----- ENTRIES SUPPLIED -----
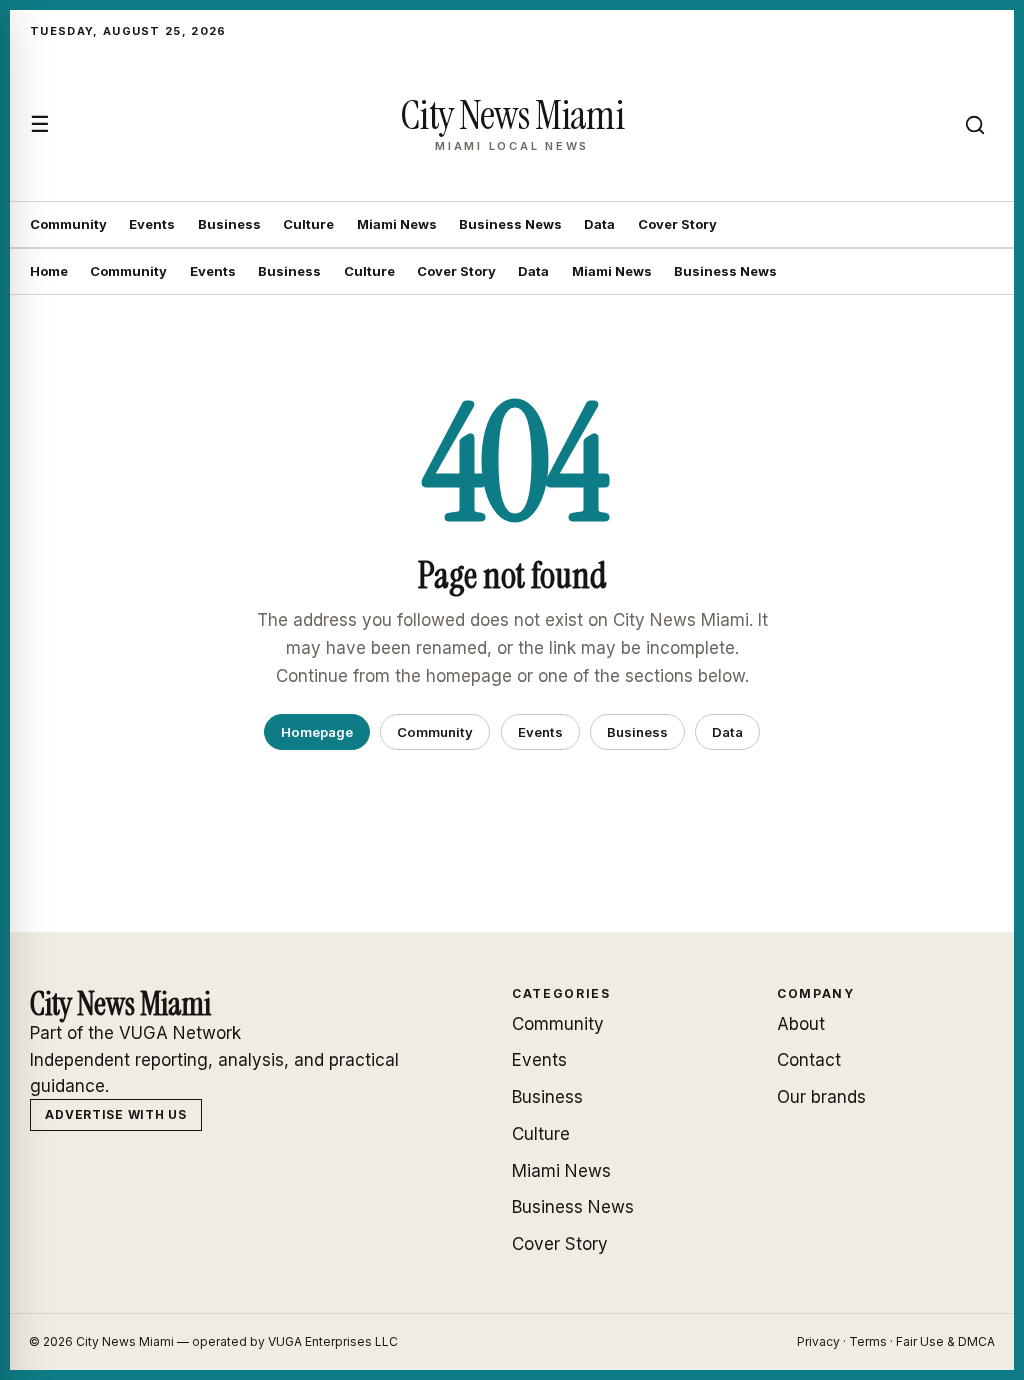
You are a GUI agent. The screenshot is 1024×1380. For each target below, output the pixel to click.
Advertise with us (115, 1114)
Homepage (317, 732)
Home (49, 271)
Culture (308, 224)
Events (152, 224)
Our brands (821, 1097)
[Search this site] (975, 125)
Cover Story (677, 224)
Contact (809, 1060)
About (801, 1024)
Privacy (818, 1341)
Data (599, 224)
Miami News (397, 224)
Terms (868, 1341)
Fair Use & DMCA (945, 1341)
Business (229, 224)
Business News (510, 224)
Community (68, 224)
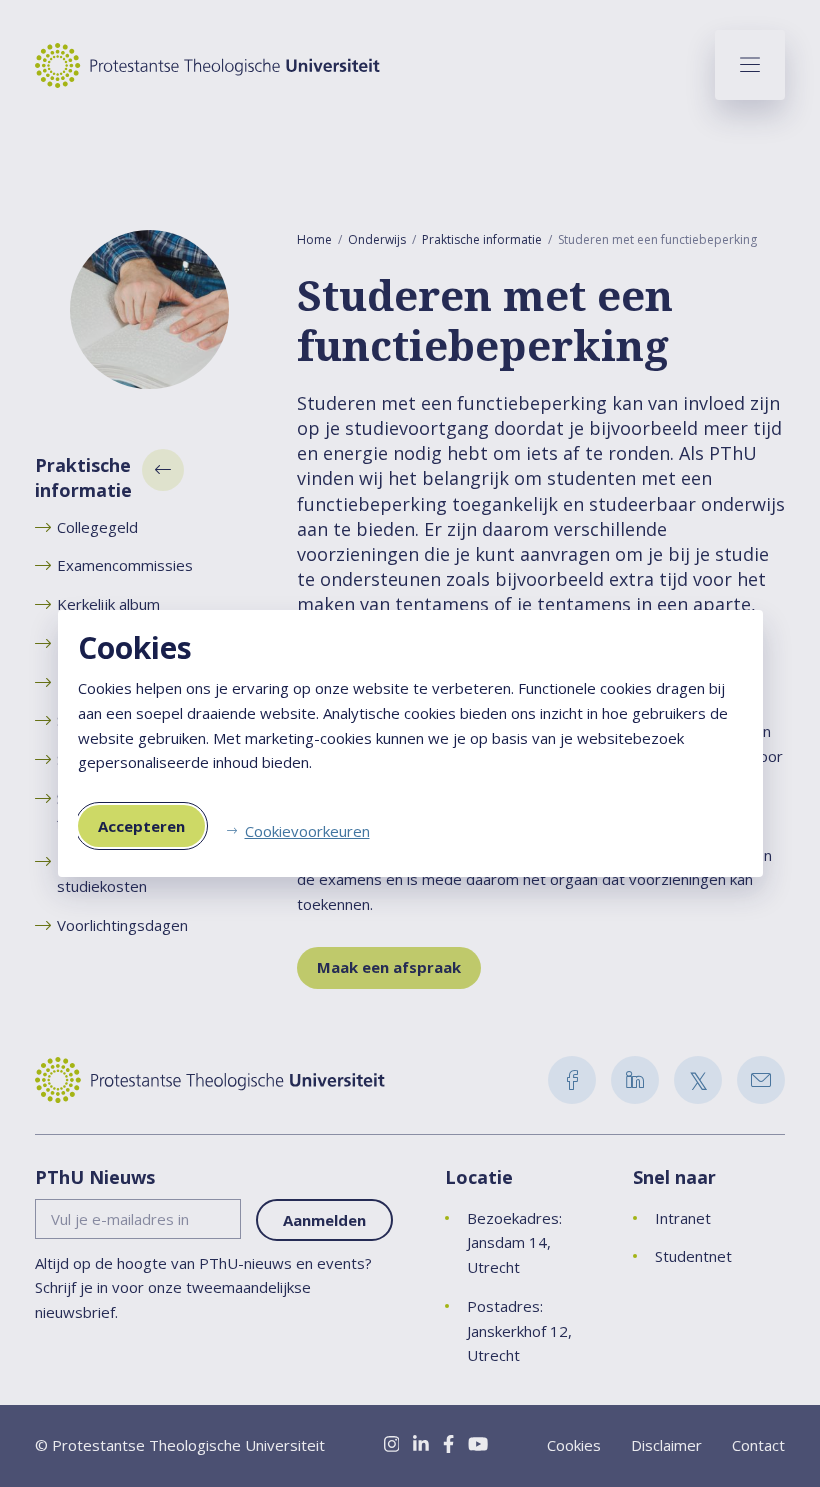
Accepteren (141, 826)
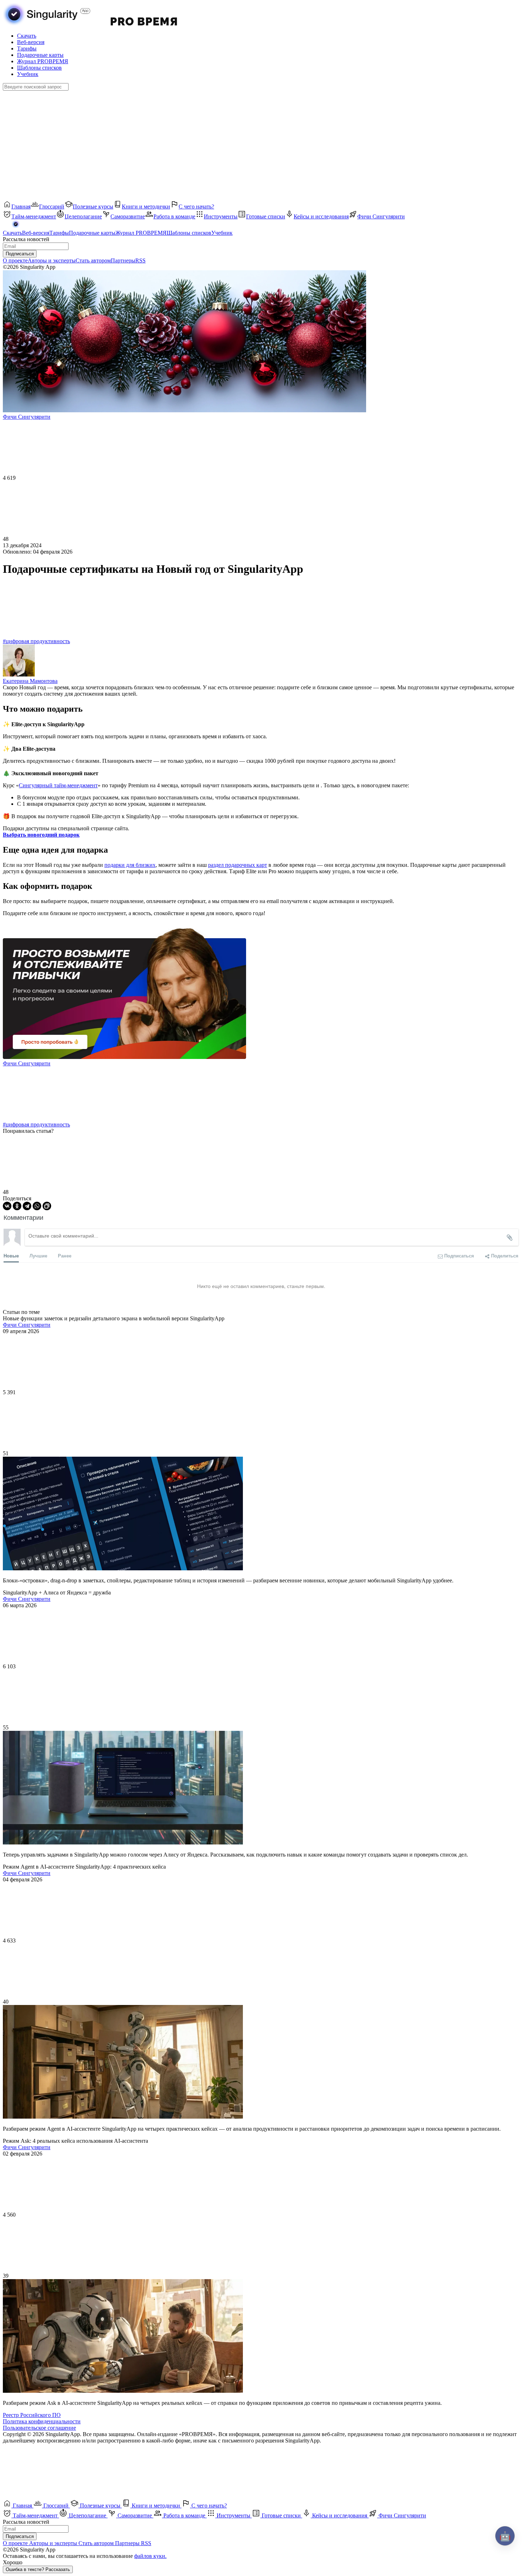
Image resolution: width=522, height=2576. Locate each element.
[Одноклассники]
-----
### YOUR TASK
Determine the number of lines in these entries that contain the word "each", and write only that number.

### RESULT OF THIS TASK
2